■ **WHAT IS REQUIRED**:
If a line in the records contains the word "Open", count it; state the resulting number and nothing more.

━━ THE DATA

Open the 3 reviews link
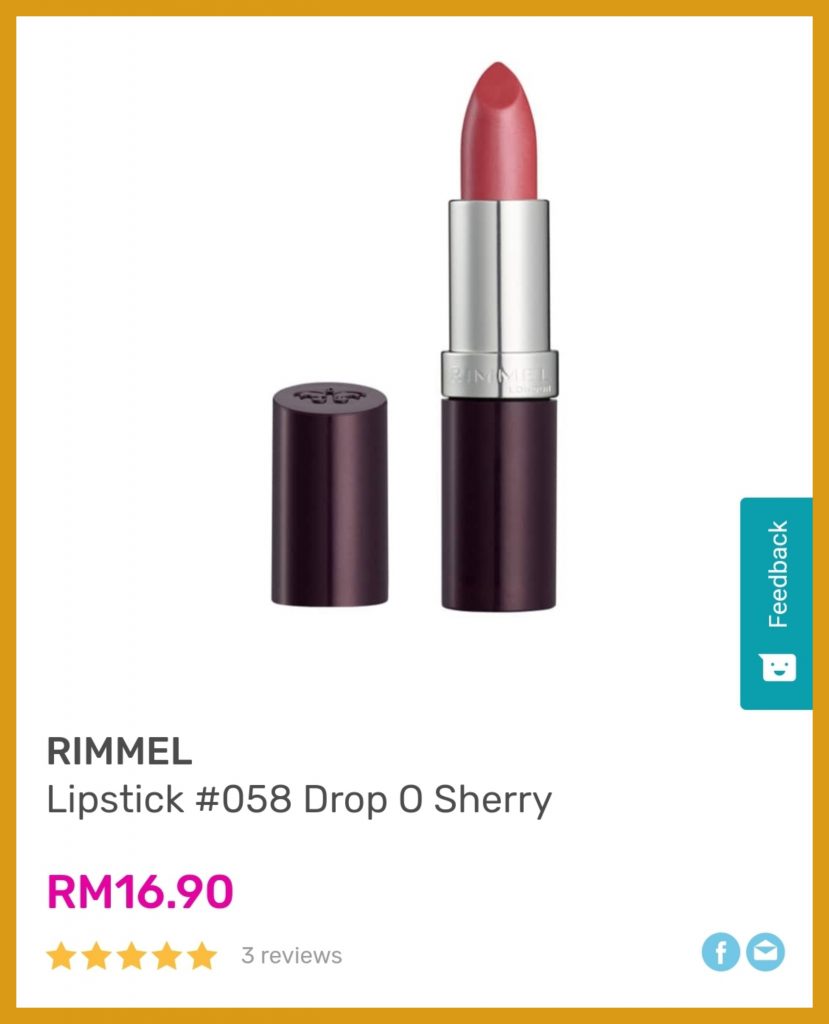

━━━━
━━ THE DATA

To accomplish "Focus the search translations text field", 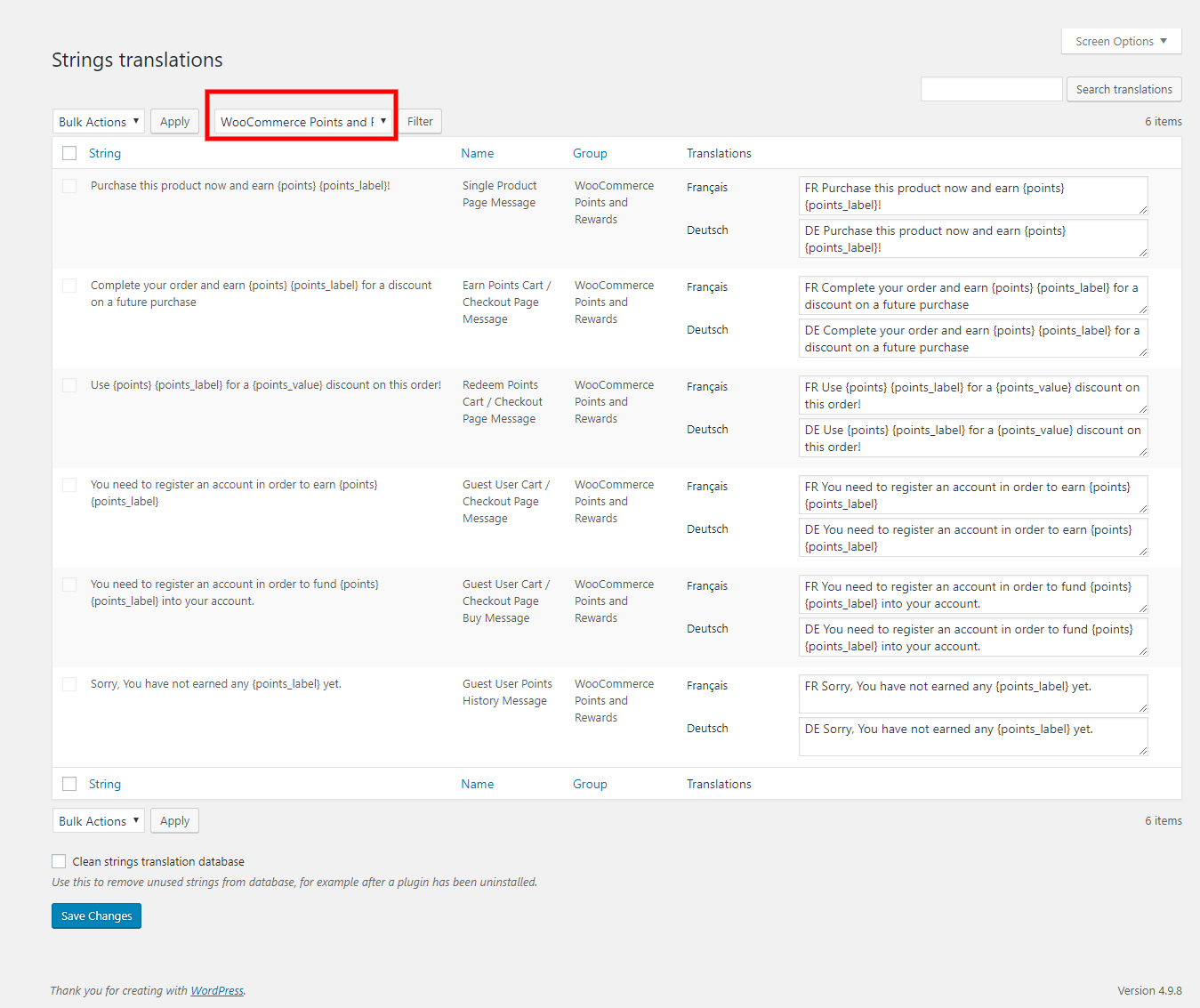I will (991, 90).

━━━━
━━ THE DATA

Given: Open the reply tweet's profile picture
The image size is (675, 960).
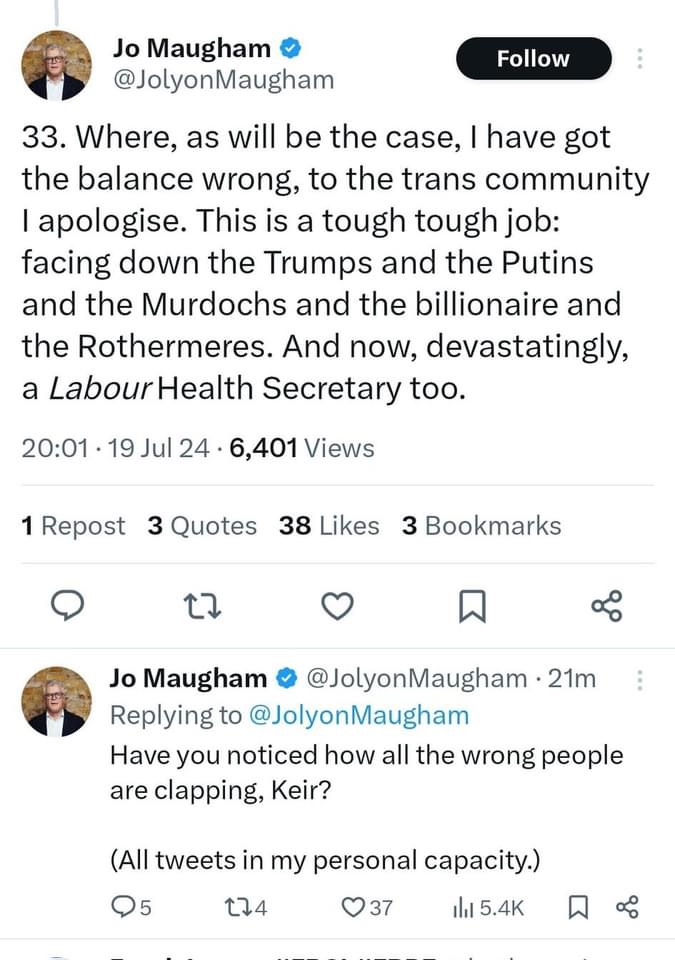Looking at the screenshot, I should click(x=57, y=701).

━━━━

■ **ANSWER TO THIS EXERCISE**:
2